I buy a satin pouch to send home to my mother. I thank him and step back out into the street, an entirely different scene.
I’ve been at the beach, a place called Sai Kung. I am covered in sand, sweaty, salty and tan. I feel good like this, beautiful, powerful, free. You remember things when you’re living in a foreign country. Little things, like how many stairs you have to walk before you turn on the little alley down the right to the small bar with white Christmas tree lights. The bar called Gecko. Little things you remember. I remember that day, that ferry ride, that tiny, tan beach.
As I said Hong Kong is a hybrid. It is not one or the other. It is everything mixed together. It is not Chinese. It is not English. It is both, and neither. Hong Kong is like a racing pulse, pumping adrenalin, speeding up time. It is a city to be lived somewhat recklessly, pulling the very fibers out of each minute. It happens fast, leaving you longing for more even before you’ve left.

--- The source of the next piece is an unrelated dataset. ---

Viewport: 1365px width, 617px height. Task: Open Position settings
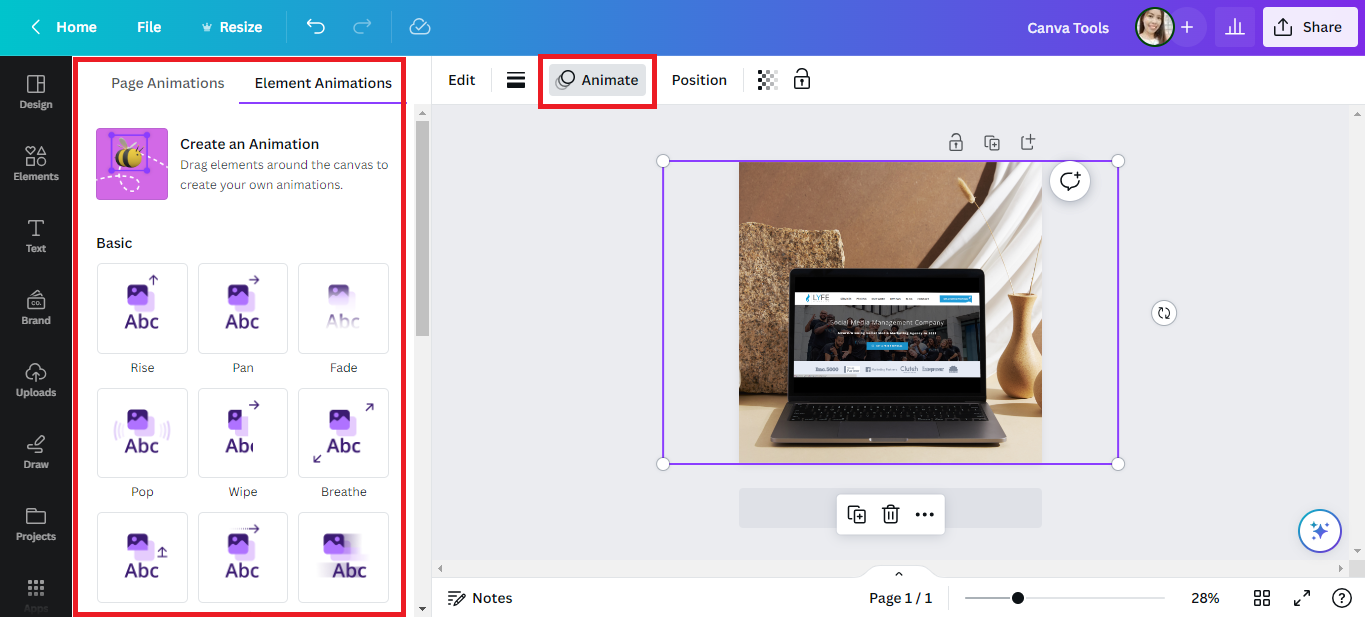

Such is the spirit of Hong Kong, the juxtaposition of past and present, of tradition and change. The embodiment and symmetry of a perfect paradox. I went to a seminar once at one of the local universities to hear this very famous Chinese poet reading his work. The final part of his reading was a collection of poems about Hong Kong. In one of them he said, “Hong Kong is a female in labor, writhing and beautiful.”
There is no singular story to depict Hong Kong. It resists definition, plowing deeper into the postmodern. It is a video game of something ancient. It is a story waiting for you to write your version. It is a gracious city, like her god, Guilin, giving freely and without expectation.
The only thing asked of the traveler is that you live. That you try everything. That you find yourself in an Asian noodle house at 4 am. That you make your offering at the temple of existence. That you dine atop of a one hundred story building. That you ride a ferry to some small island. That you learn to play mah jong. That you sing Madonna at seedy Karaoke bar. Most importantly, that you shed your illusions. Of yourself. And of what you assume otherness to be.
Hong Kong invites you to the future.